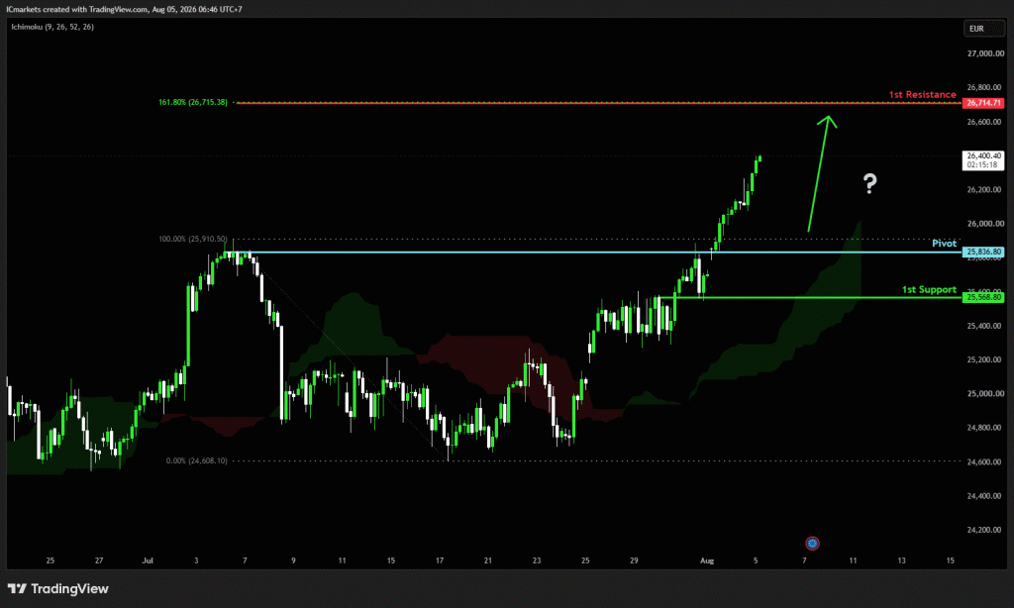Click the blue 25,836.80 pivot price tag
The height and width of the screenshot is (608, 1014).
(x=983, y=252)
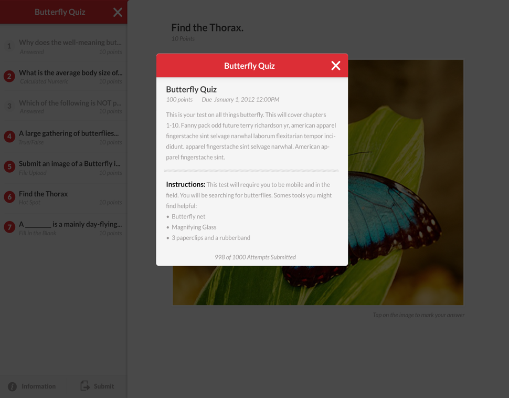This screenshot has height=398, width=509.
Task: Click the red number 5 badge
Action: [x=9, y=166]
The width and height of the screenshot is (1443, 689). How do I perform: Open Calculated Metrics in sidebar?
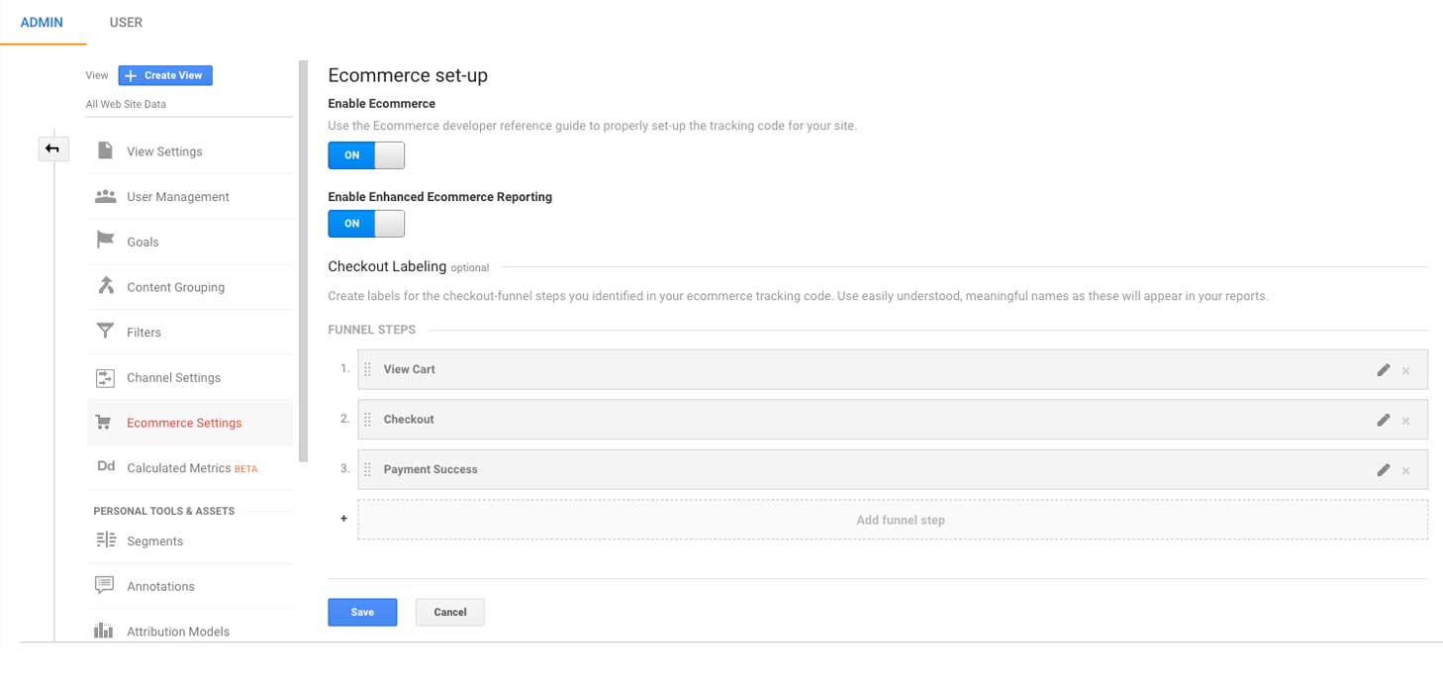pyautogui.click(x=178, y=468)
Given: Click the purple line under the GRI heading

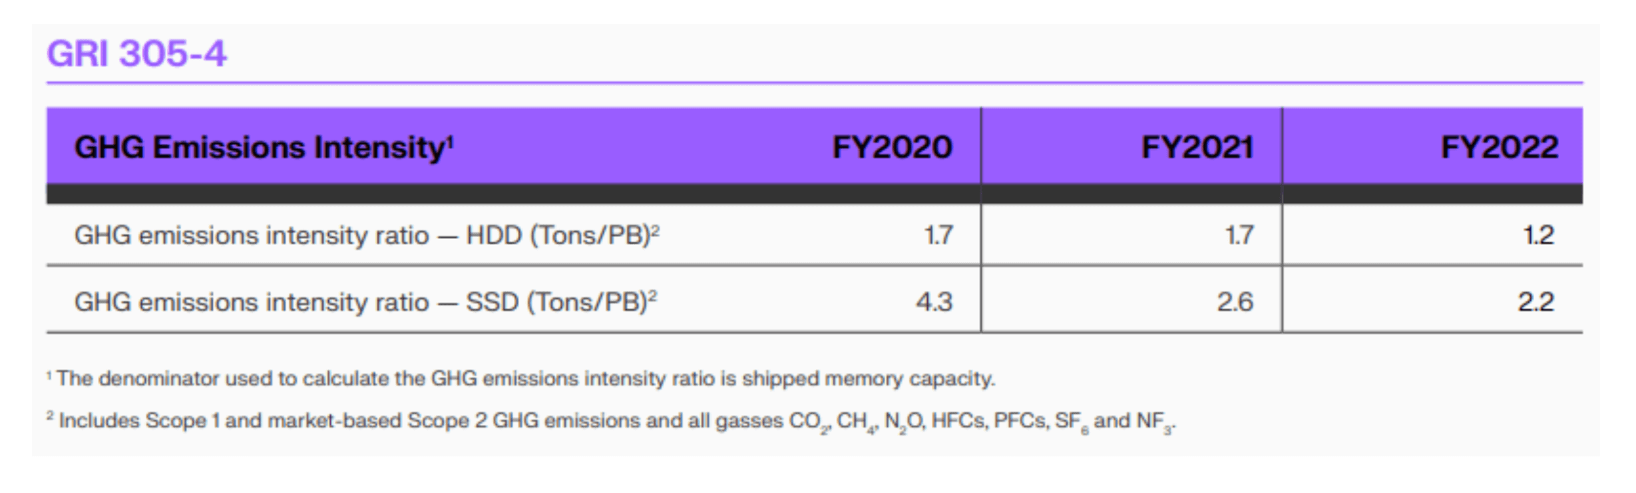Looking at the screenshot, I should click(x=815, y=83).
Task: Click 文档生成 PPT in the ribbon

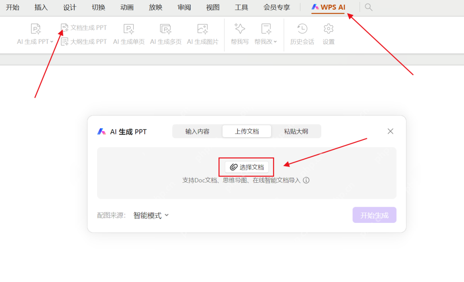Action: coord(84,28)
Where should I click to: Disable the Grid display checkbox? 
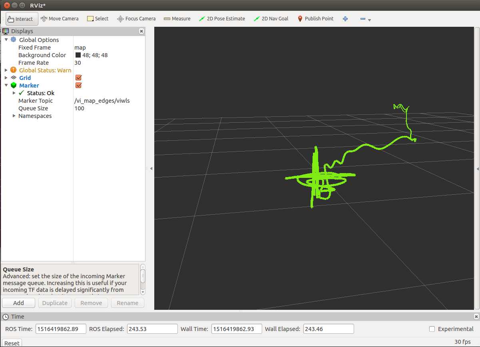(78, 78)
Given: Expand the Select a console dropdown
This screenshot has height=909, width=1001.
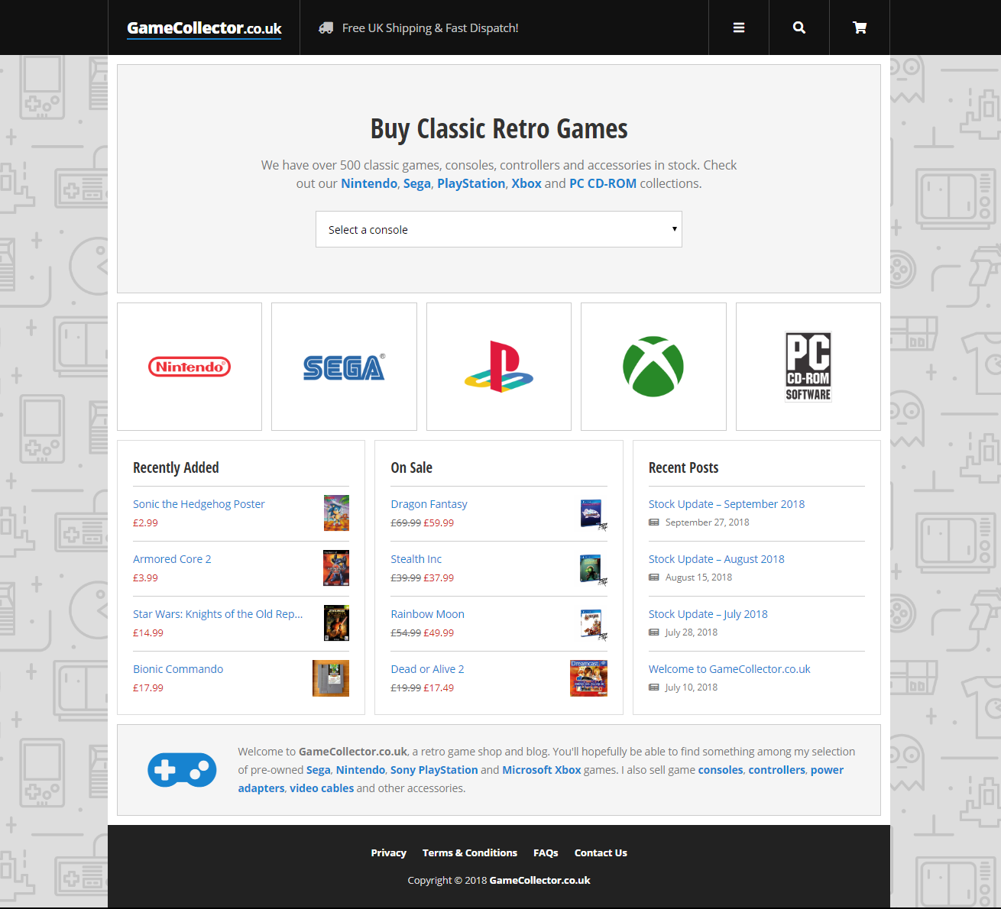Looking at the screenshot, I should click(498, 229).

⁂

Only the lines from the one containing "Where should I" through the end of the records above should be retyped, exactly as they stand, with any pictures left out.

§ **WRITTEN REPLY**
Where should I click to: Disable the Grid display checkbox? 
(78, 78)
Given: Expand the Select a console dropdown
This screenshot has height=909, width=1001.
Looking at the screenshot, I should click(498, 229).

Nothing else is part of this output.